Part 1: A small-but-mighty bug

I’m doing a few coding-for-designers workshops with the students in the MA Graphic Media Design programme at the LCC, the first one was this past Thursday.

We’re focusing on web stuff since that’s what they expressed the most interest in and it’s in my wheelhouse. We started with a broad and brief overview of code, about how we use human-readable programming languages to communicate with computers.
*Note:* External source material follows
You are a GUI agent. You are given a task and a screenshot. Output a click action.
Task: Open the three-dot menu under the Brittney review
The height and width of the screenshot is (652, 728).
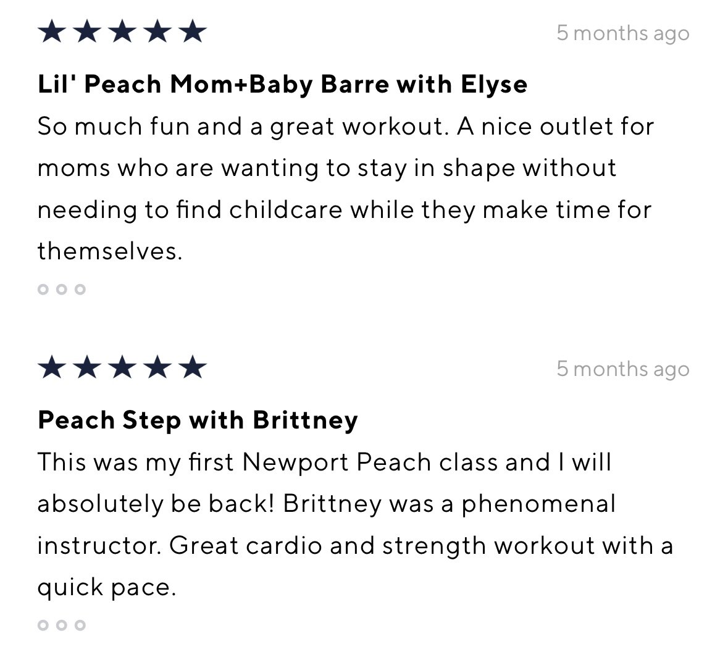[x=62, y=625]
But 99% of the time, when we say “human-readable” we really mean “English-based”. More on this later.

After my short intro, we put together a simple webpage with HTML and CSS. A few of the students ran in to a small-but-mighty bug that I’ve never encountered before.

We were working on a basic CSS rule set, something like:

body {
  background-color: linear-gradient(blue, pink);
}

And for one of the students, it just wasn’t working. I checked it a bunch of times, it was all typed perfectly. No missing spaces or characters, spelling was fine. VSCode indicated that the background-color declaration wasn’t finished, which seemed weird. I looked really closely at it and noticed that the semicolon seemed a little thinner than the others in the file.

Turns out that the student had typed a full-width semicolon (U+FF1B) instead of a semicolon (U+003B). The full-width semicolon is used in Chinese to “demarcate parallel structures in a paragraph”. Another student ran in to the same problem a few minutes later, using a full-width left curly bracket (U+FF5B) instead of a left curly bracket (U+007B).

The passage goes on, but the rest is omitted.